Wie nah oder fern Gott zum Leiden steht – diese Frage unterscheidet die drei abrahamitischen Religionen (Judentum, Christentum, Islam) erheblich voneinander. Im Verhältnis des Christentums zum Islam ist sie der entscheidende Punkt, mit bis heute erheblichen sozialen und politischen Folgen.Der jüdische Gott kann wütend, zornig oder traurig sein, er kann sein Tun bereuen. Das Christentum geht einen Schritt weiter: Gott kommt dem Leiden so nahe, dass der Gottessohn selbst vom Tod nicht verschont wird. Der Islam sieht den allmächtigen Gott in unnahbarer Erhabenheit. Allah kann sich sehr wohl erbarmen. Aber das ist dann eine Bewegung von oben nach unten. Die semitische Wurzel racham (Eingeweide) bedeutet auch im Arabischen, dass Gottes Erbarmen aus seinem Inneren kommt, aber das heißt nicht, dass Allah mitleiden oder leiden könnte.

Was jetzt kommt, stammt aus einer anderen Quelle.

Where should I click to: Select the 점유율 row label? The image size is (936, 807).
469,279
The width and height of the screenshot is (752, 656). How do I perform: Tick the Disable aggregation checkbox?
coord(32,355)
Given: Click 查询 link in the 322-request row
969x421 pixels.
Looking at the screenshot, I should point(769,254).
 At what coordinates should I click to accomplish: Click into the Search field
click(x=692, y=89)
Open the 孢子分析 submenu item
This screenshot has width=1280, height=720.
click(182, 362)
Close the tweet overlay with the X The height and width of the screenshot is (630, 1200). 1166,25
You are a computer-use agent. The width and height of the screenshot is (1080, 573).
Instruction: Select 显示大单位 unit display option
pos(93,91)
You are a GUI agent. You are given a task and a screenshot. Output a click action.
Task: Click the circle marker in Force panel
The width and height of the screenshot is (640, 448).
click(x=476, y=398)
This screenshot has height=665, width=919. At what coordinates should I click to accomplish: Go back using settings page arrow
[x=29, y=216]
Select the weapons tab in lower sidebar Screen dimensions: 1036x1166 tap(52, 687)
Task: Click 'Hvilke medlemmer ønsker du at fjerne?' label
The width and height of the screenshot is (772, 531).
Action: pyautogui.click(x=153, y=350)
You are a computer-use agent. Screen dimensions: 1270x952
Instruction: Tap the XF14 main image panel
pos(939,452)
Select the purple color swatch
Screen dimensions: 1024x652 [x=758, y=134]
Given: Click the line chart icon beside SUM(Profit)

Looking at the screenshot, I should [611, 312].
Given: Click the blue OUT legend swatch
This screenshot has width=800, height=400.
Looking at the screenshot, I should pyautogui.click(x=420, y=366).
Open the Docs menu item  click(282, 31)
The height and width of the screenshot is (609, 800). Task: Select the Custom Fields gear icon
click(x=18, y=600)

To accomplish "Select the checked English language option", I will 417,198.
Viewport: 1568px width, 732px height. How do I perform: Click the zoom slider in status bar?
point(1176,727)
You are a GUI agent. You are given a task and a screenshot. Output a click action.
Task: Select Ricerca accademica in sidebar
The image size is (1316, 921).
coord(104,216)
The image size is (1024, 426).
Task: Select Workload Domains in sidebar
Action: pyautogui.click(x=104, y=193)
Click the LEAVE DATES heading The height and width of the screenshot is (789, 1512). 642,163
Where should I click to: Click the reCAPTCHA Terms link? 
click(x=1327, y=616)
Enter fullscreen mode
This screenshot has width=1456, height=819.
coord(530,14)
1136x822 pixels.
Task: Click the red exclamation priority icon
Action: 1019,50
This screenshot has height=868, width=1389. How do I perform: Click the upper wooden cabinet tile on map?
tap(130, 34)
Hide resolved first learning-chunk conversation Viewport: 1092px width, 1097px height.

Besonders ausgeprägt ist die Leidensferne Allahs nach dem Koran im Falle Jesu. Jesus kann noch nicht einmal Sohn Gottes genannt werden, denn so nah kann Gott den Menschen nicht kommen. Und Jesus stirbt erst bei seiner Wiederkunft am Ende der Tage. Diese Auskunft erscheint zunächst ganz am Rande, doch hier liegt der zentrale Punkt der Differenz. Denn diese Auskunft ist keine zufällig falsche Information. Sie hat vielmehr System.
Nach dem Koran wurde Jesus nicht gekreuzigt, sondern entrückt. Er wird am Ende der Zeiten kommen und dann erst sterben. Bis dahin aber wird die Erlösung der Glaubenden anders geklärt sein, nämlich durch Gebet und Almosen. Der terminlich verschobene, gewissermaßen aus dem Zentrum der Heilsgeschichte weggerückte Tod Jesu hat für das Heil der Menschen überhaupt keine Bedeutung. – Dabei besteht ein erweisbarer Zusammenhang zwischen der Leugnung der Kreuzigung Jesu und seiner Ablehnung der Gottessohnschaft. Das Problem ist schon aus dem zweiten nachchristlichen Jahrhundert bestens bekannt und wird dann bei den Nestorianern weiter kultiviert, von denen es dann Mohammed übernommen haben kann.
Denn im Koran heißt es in Sure 4,157: „Sie (die Juden) haben Jesus nicht getötet und auch nicht gekreuzigt. Vielmehr erschien ihnen ein anderer ähnlich (sodass sie ihn mit Jesus verwechselten und töteten).“ In der christlichen Petrus-Offenbarung aus dem zweiten Jahrhundert (aus den Funden von Nag Hammadi) lesen wir über Petrus in einer Kreuzigungs-Vision: „Was sehe ich, Herr, bist du es, den sie ergreifen… oder wer ist es, der neben dem Holz stehend heiter ist und lacht? Und einen anderen schlagen sie auf die Füße und auf die Hände?“ Der Lachende neben dem Kreuz sei der lebendige Jesus, der Gekreuzigte nur sein fleischliches Abbild. Wir halten fest: In christlichen Texten des zweiten Jahrhunderts wird die Kreuzigung Jesu bestritten. Und aus dem Milieu dieser Texte hat Mohammed seine Ansicht übernehmen können; denn eine arabische Bibelübersetzung gab es nicht vor dem Jahre 1000 nach Christus.
Man darf fragen, wie man zu dieser Ansicht gekommen ist. Für Christen stand hier der griechische Gedanke Pate, dass ein Gott nicht leiden kann, er ist leidens- und sterbensunfähig und per se glückselig. Der christliche Lehrer Nestorius (5. Jh.), der in seinen Ansichten über Jesus dem Koran sehr nahesteht, gab deswegen die Antwort: Weil Jesus aber gelitten hat und gestorben ist, kann er nicht Gott sein. – Die zitierte Petrus-Apokalypse und Mohammed meinen: Der Abstand Gottes von den Menschen überhaupt ist so groß, dass Gott keinen Sohn haben kann, erst recht keinen leidenden, und der Abstand Gottes von Leiden und Sterben ist so groß, dass es keine Verbindung gibt zwischen dem Leiden Jesu und der Erlösung der Menschen. Sowohl die Petrus-Apokalypse als auch Nestorius und eben auch der Koran meiden daher die Aussage: Durch das Leiden des Gottessohnes werden wir erlöst. Denn weder war Jesus Sohn Gottes noch ist sein Leiden heilvoll.